Saved entries
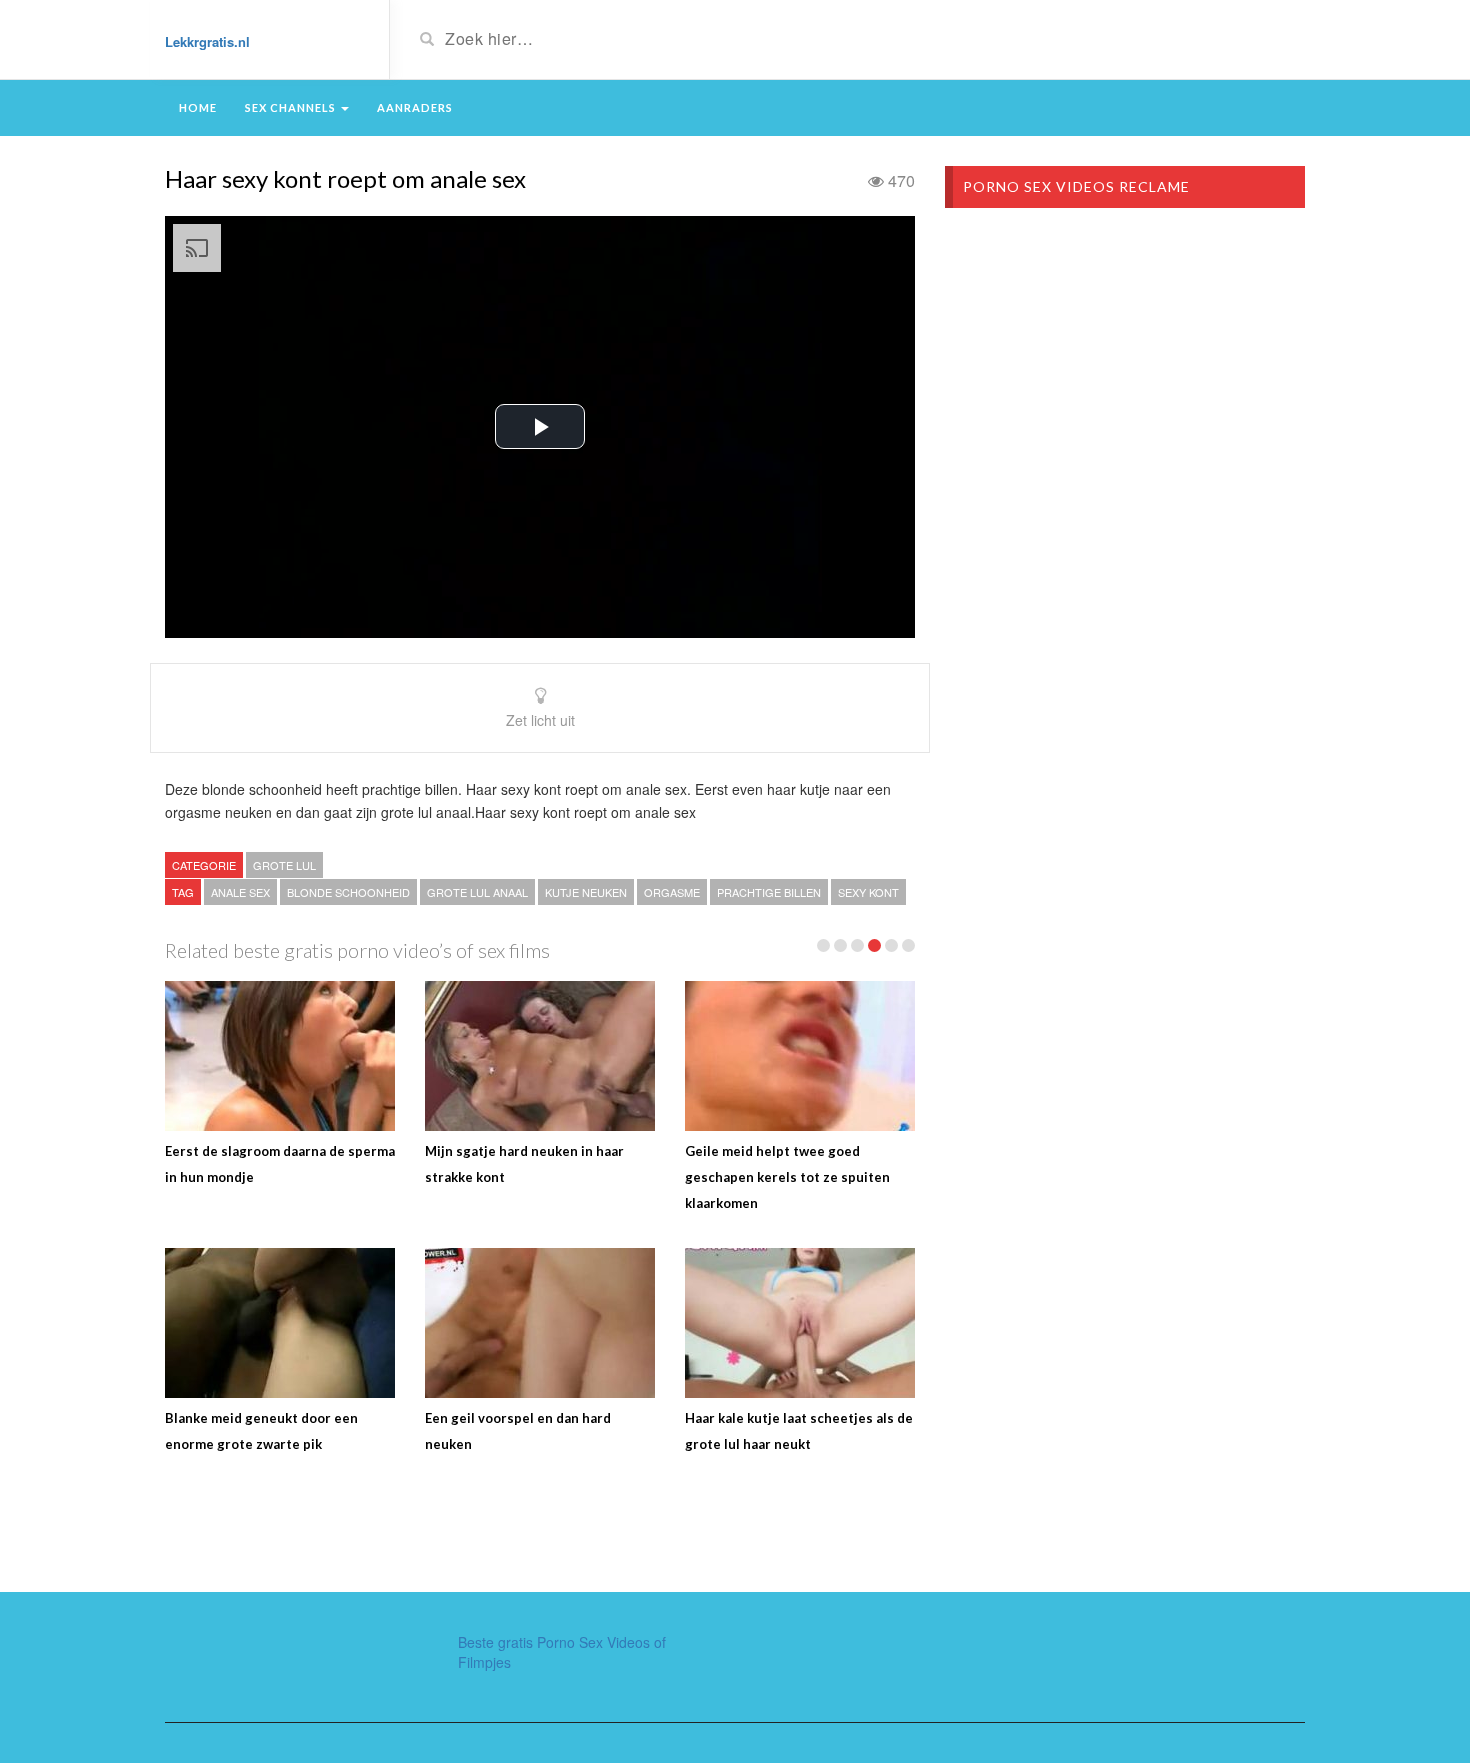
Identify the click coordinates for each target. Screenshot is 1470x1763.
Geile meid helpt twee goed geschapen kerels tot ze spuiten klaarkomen (787, 1177)
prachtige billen (769, 892)
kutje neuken (586, 892)
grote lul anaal (477, 892)
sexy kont (868, 892)
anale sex (240, 892)
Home (198, 107)
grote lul (284, 865)
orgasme (672, 892)
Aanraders (415, 107)
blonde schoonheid (348, 892)
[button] (540, 426)
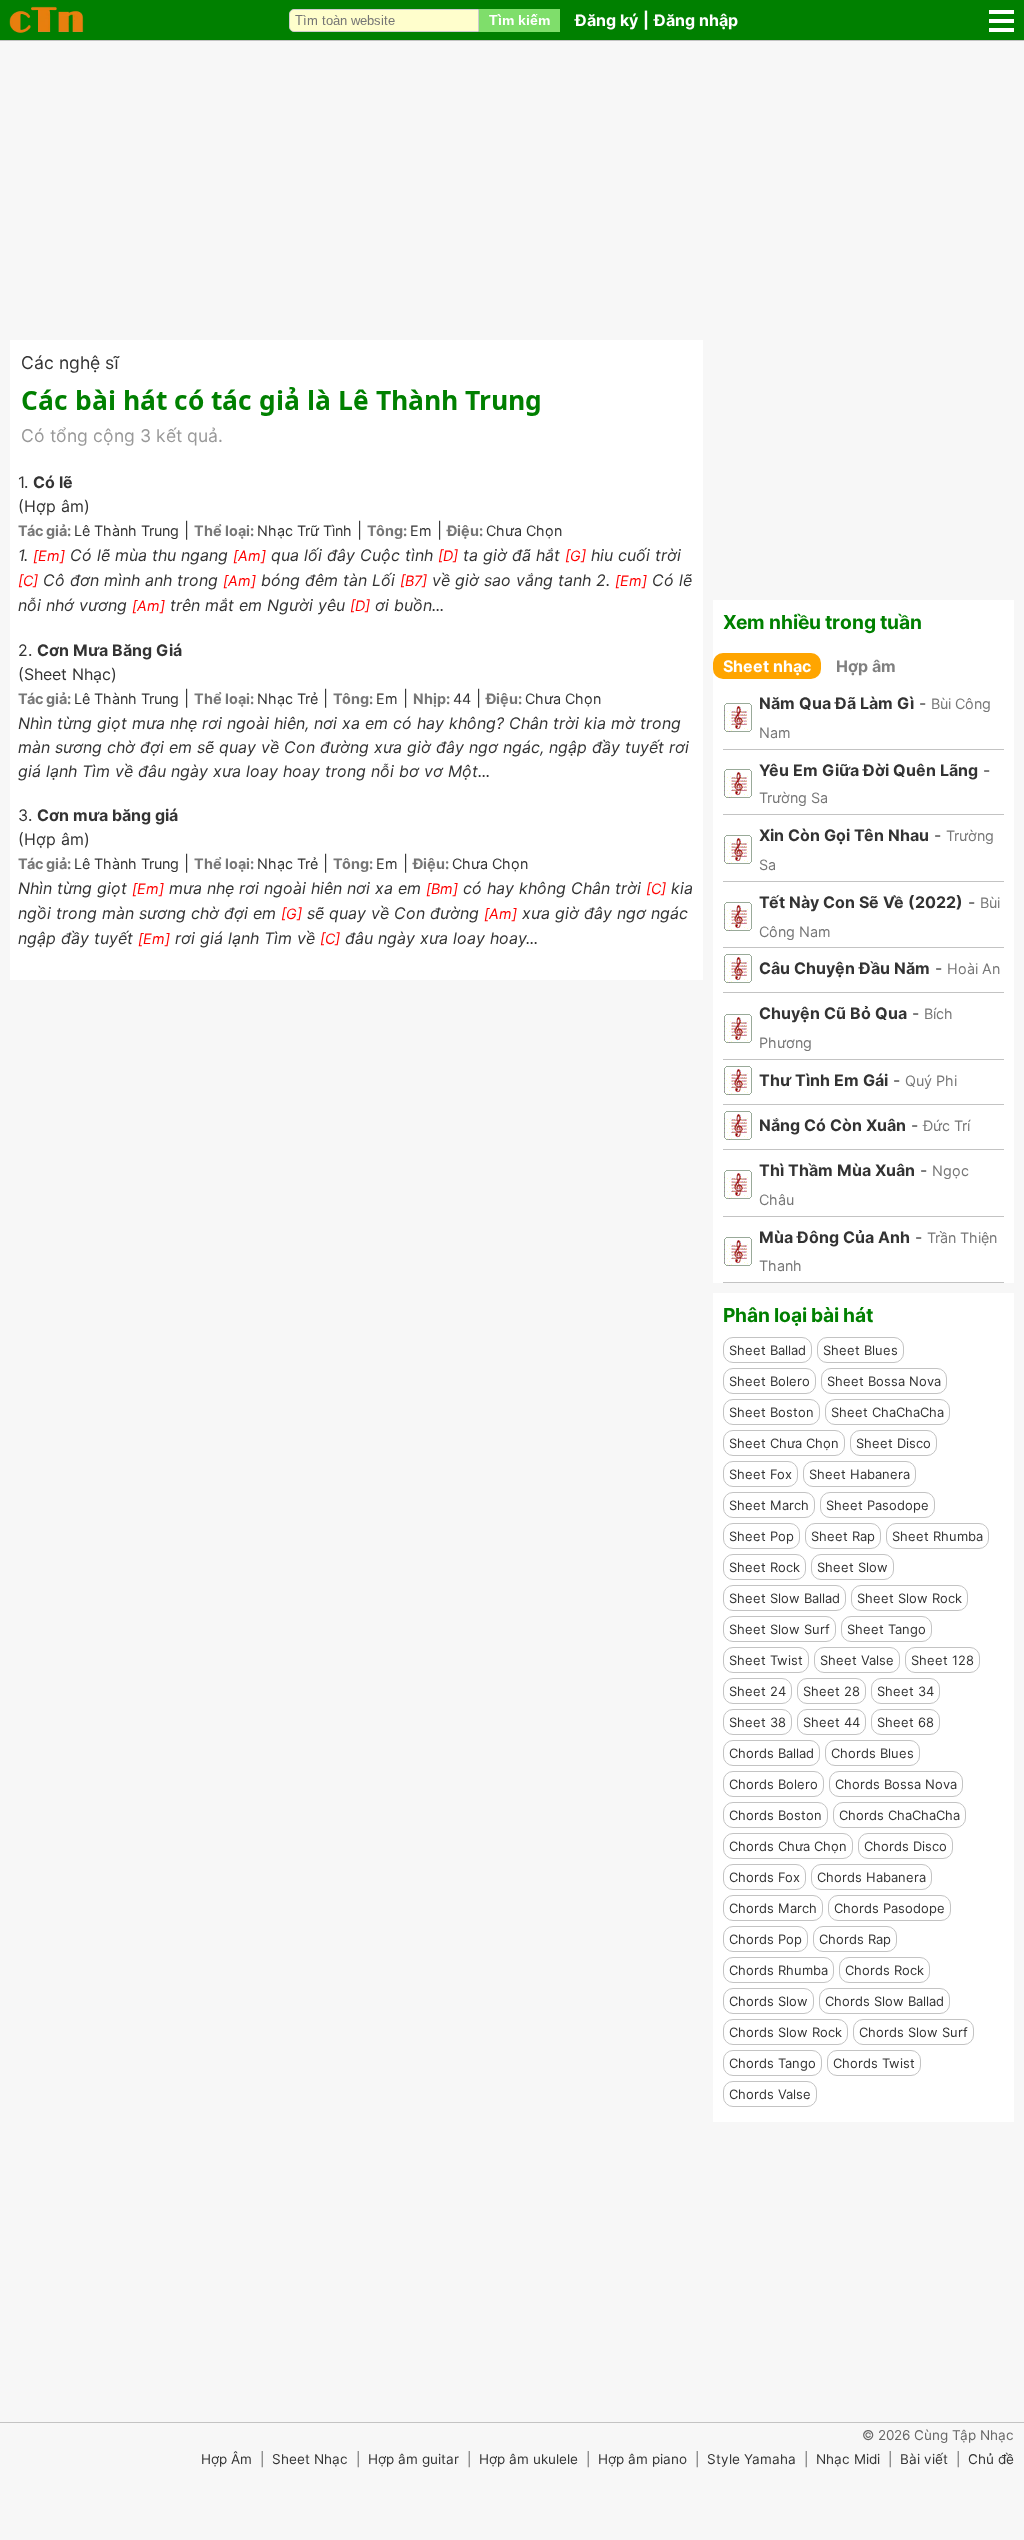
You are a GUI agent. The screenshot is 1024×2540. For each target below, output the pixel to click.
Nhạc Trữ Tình (304, 530)
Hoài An (973, 968)
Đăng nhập (696, 20)
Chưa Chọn (524, 530)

- _TRY IT_
When you transcribe the entries, reproduce each line exactly and skip any picture.

- _OUTPUT OF THE TASK_
Identify the click coordinates for each target. Screenshot is 1470x1763.
Geile meid helpt twee goed geschapen kerels tot ze spuiten klaarkomen (787, 1177)
prachtige billen (769, 892)
kutje neuken (586, 892)
grote lul anaal (477, 892)
sexy kont (868, 892)
anale sex (240, 892)
Home (198, 107)
grote lul (284, 865)
orgasme (672, 892)
Aanraders (415, 107)
blonde schoonheid (348, 892)
[button] (540, 426)
You are a GUI agent. The screenshot is 1024×2540. For each target below, output the pixel to click.
Nhạc Trữ Tình (304, 530)
Hoài An (973, 968)
Đăng nhập (696, 20)
Chưa Chọn (524, 530)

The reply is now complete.